02 January 2013

Part 1: Automatic vs. Semi-Automatic - A Primer

This is the first in a series of posts to help educate everyone on some of the misunderstood aspects of firearms. Today's topic: Automatic vs. Semi-Automatic. 

An automatic weapon fires multiple rounds (bullets, projectiles) by pulling and holding down the trigger. Because of the automatic's firing mechanism, projectiles will continue to be fired until the trigger is released, or the magazine feeding the rounds is empty.

A semi-automatic weapon fires one round per pull of the trigger. It doesn't matter if you hold the trigger back, it still fires only one round per pull.

Automatic weapons fall into a category of weapons that are heavily regulated by the National Firearms Act (http://en.wikipedia.org/wiki/National_Firearms_Act) of 1934 and the Gun Control Act of 1968. In essence, a civilian cannot purchase an automatic weapon manufactured after 1987. It's worth your time to read the link I've provided regarding all the rules and regulations. Yes, you can buy an automatic weapon manufactured before 1987, but they're horribly expensive (because they're collector's items), to the tune of $10,000 and up. Add to that the rigorous requirements to own and register one, and it's just not feasible for the average citizen to own, for the most part. Failure to follow the rules will result in Federal prison time.

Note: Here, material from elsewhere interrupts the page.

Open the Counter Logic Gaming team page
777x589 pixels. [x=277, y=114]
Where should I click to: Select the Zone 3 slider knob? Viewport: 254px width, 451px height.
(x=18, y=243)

Semi-automatic weapons are what most people have today. Revolvers have fallen out of vogue for the most part. The average hunting rifle, shotgun, and pistol is a semi-automatic. Magazine capacities vary, based primarily on the size of the rounds (bullets) being used. For example, more 9mm bullets will fit in a magazine than a .45 caliber, because of the size difference. There are several popular calibers for rifles, and the type of semi-auto rifle typically only varies in appearance. For example, the Ruger Ranch Rifle in .223 is functionally identical to the AR-15 rifle, although the AR looks "scarier." Functionally, they are no different.

Questions or comments are welcome. I'll talk about magazines and clips in the next of this series. Hope this helps.